高知地方裁判所昭和三五年(ヲ)第九五号事件の不動産引渡命令に基く執行は、これを許さない。

本件異議並びに抗告費用は、相手方の負担とする。

理由

抗告人は、主文第一、二項同旨の裁判を求めた。その理由は、別紙記載のとおりである。

本件異議の要旨及びこれに対する相手方の陳述は、原決定摘示のとおりであるから、ここにこれを引用する。

よつて案ずるに、相手方は、昭和三四年一一月二八日抗告人に対し金一〇万円を貸与し、その元利金等債権担保のため抗告人所有の別紙目録記載の不動産に抵当権の設定を受け、昭和三五年四月二一日高知地方裁判所に右抵当権実行のための競売の申立をし、同裁判所は、同庁同年(ケ)第七一号宅地建物競売事件としてこれを受理し、同年七月九日右物件につき相手方を競落人として競落許可決定をなし、同年八月三〇日相手方の申請により、執行吏中西勇之助は右物件に対する抗告人の占有を解いて相手方にこれを引き渡すべき旨の本件引渡命令(同庁同年(ヲ)第九五号事件)をなしたことは、記録上明らかであり、右引渡命令は、競売法第三二条により任意競売に準用せられる民訴法第六八七条の規定に基くものと解せられる。

当裁判所も、本件異議の申立は適法であると考える。その理由は、原決定説示のとおりであるから、ここにこれを引用する。

よつて進んで本件異議の当否につき判断することとする。

およそ、競売手続において、競落人の地位は、通常の売買における買主の地位に、また、執行債務者即ち競落物件の前所有者の地位は、同売主の地位に準ずべきものである。それで、競落人は執行債務者に対し、買主の売主に対する売買物件引渡請求権に準ずる競落物件引渡請求権を有するものというべく、前記規定が訴によらない引渡命令による競落物件の引渡方法を認めた趣旨は、この引渡請求権を簡易迅速に実現し、以つて競落人を保護せんとするに在ると解するのが相当である。

それで、競落人が競落物件を執行債務者に売り渡したときは、右に述べた競落人保護の必要は、ここに消滅し、その後右売買契約が解除せられるようなことがあつても、右保護の必要は復活するものではないと解するのが相当である。

§ **提供資料**:
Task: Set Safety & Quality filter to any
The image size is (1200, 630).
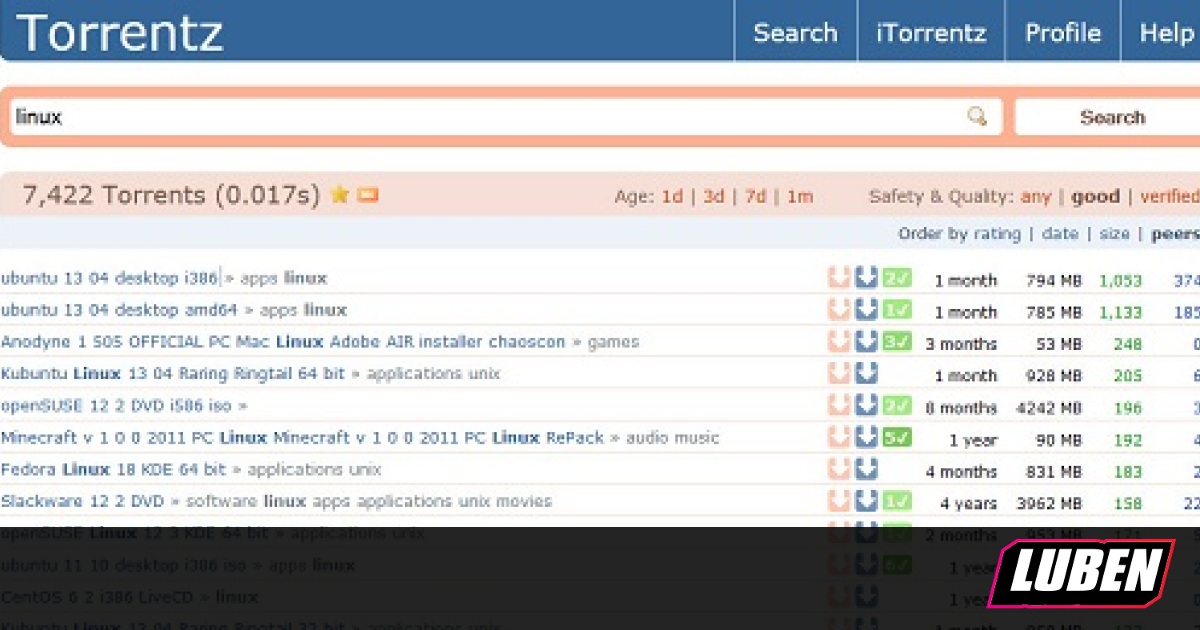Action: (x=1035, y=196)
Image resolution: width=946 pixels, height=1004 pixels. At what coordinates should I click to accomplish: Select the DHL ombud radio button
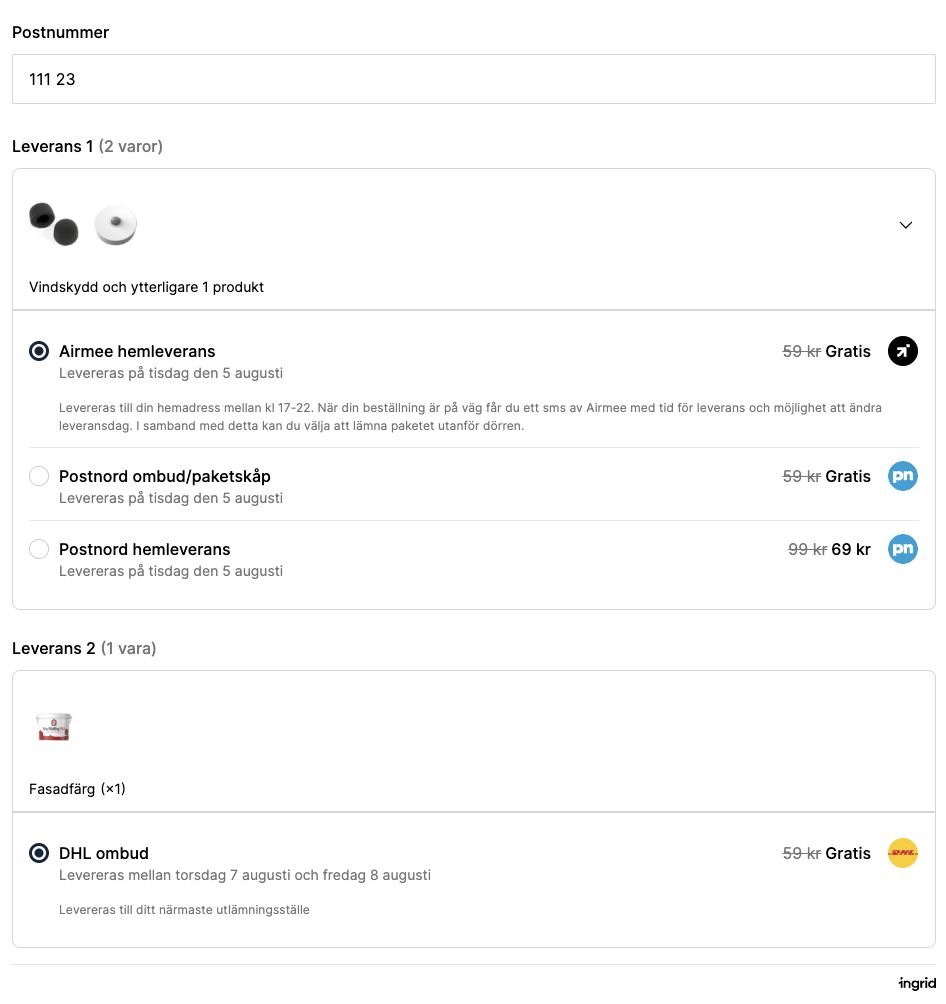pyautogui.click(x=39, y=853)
* * *
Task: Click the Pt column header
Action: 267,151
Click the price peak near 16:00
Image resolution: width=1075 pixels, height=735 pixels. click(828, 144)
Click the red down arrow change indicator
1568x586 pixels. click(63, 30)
* * *
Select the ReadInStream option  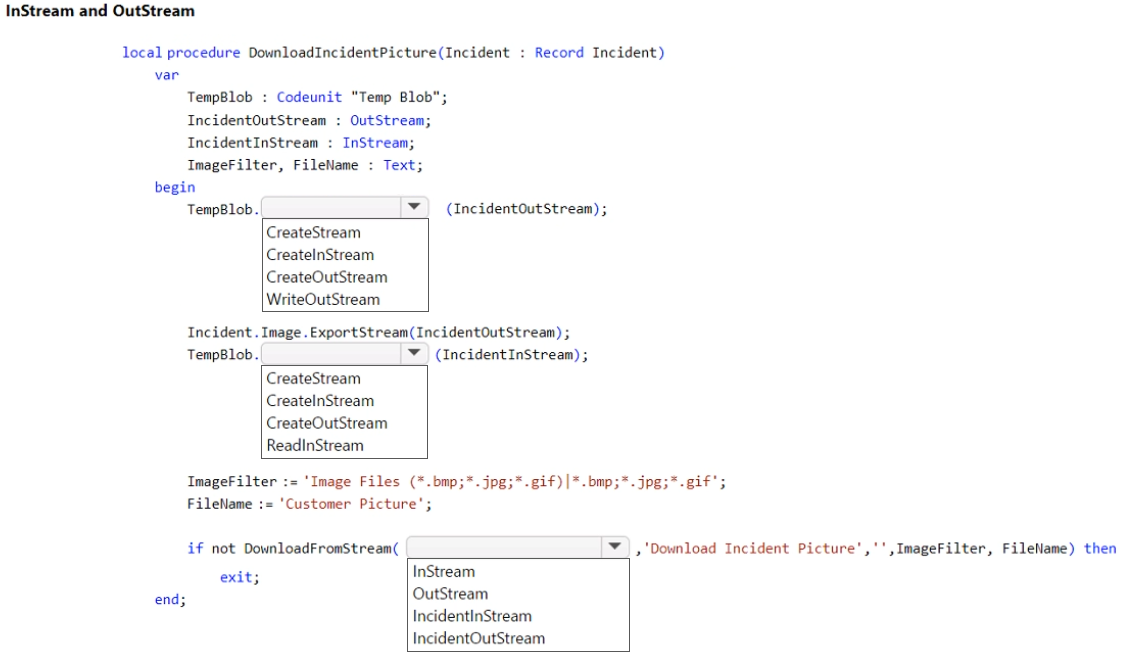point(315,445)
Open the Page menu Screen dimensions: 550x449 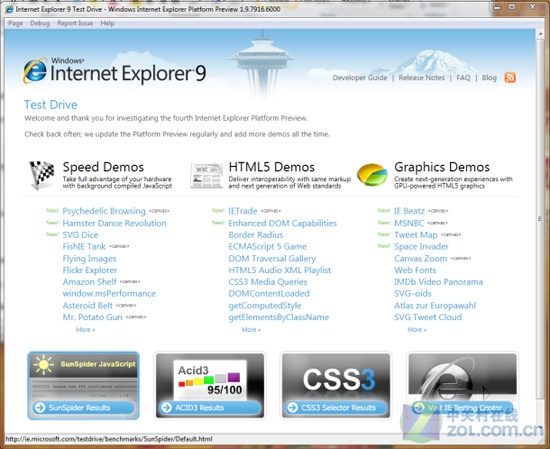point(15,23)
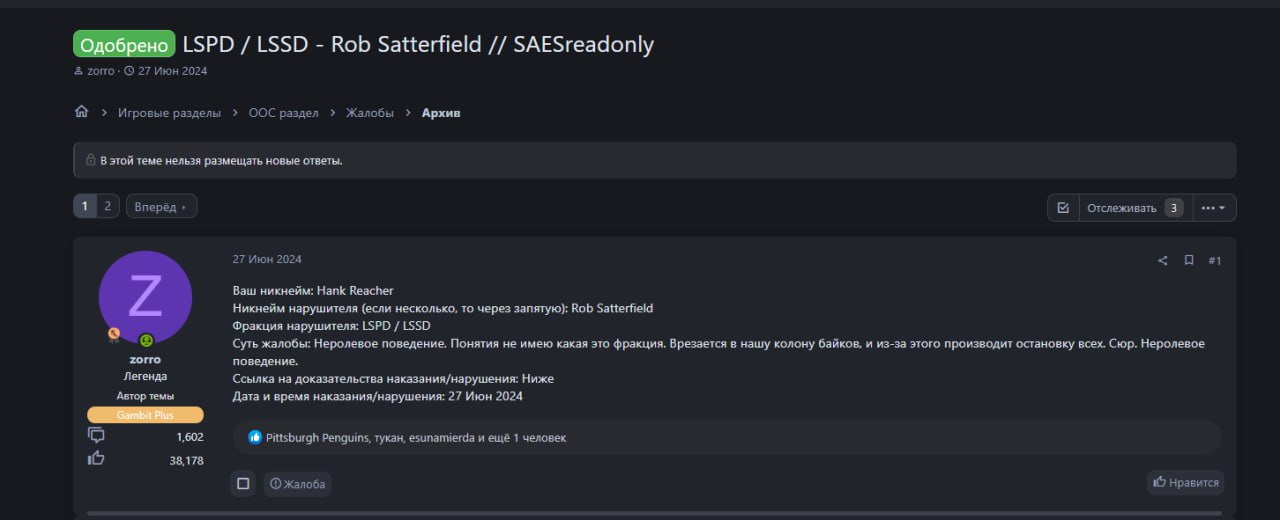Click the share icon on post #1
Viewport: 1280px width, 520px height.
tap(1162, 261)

§ **取り組む課題**:
**a.** 本文によれば、相手方が抗告人に金一〇万円を貸与したのはいつですか。
**b.** 競落物件の引渡命令を扱う本文について、最後の文の後に続く部分を書き進めてください。
上記の資料は、本文とは別個のものです。

§ **解答**:
**a.** 昭和三四年一一月二八日です。

**b.**
本件についてこれをみるに、本件引渡命令がなされた後昭和三五年一二月二六日競落人たる相手方は執行債務者たる抗告人に本件競落物件を売り渡したことは、記録中の不動産売買契約公正証書謄本により明らかであるから、相手方に対する右保護の必要は、ここに消滅したというべく、また、仮にその後において右売買契約が解除せられたとしても、右保護の必要は復活すべきものではないことは、前段説示するところから明らかであろう。

果して然らば、相手方に対する右保護の必要が消滅している今日においては、本件引渡命令は、その執行の許され得ないことは当然の理であり、右執行不許の宣言を求める本件異議の申立は、抗告理由につき判断するまでもなく、理由があるというべきである。

なお、記録中の前記公正証書謄本記載の条項中、第二条の条項によれば、本件競落後抗告人は本件物件を一旦相手方に引き渡した後、更めて相手方からその引渡を受けたことが認められるのであるが、かように執行債務者が競落物件を一旦競落人に引き渡した場合には、たとえその後において執行債務者が何らかの事情により再びその占有を取得したとしても、競落人がその引渡を受けるには、前記規定に基く引渡命令によることができないことは、右引渡命令の認められた前記趣旨から明らかであるから、本件異議の申立は、この点からしても理由があるというべきである。

それで本件異議の申立を理由なしとして却下した原決定は、不当であるから、これを取り消し、本件異議の申立を認容することとし、本件異議並びに抗告費用の負担につき民訴法第九六条第八九条に従い、主文のとおり決定する。

(裁判官 横江文幹 安芸修 野田栄一)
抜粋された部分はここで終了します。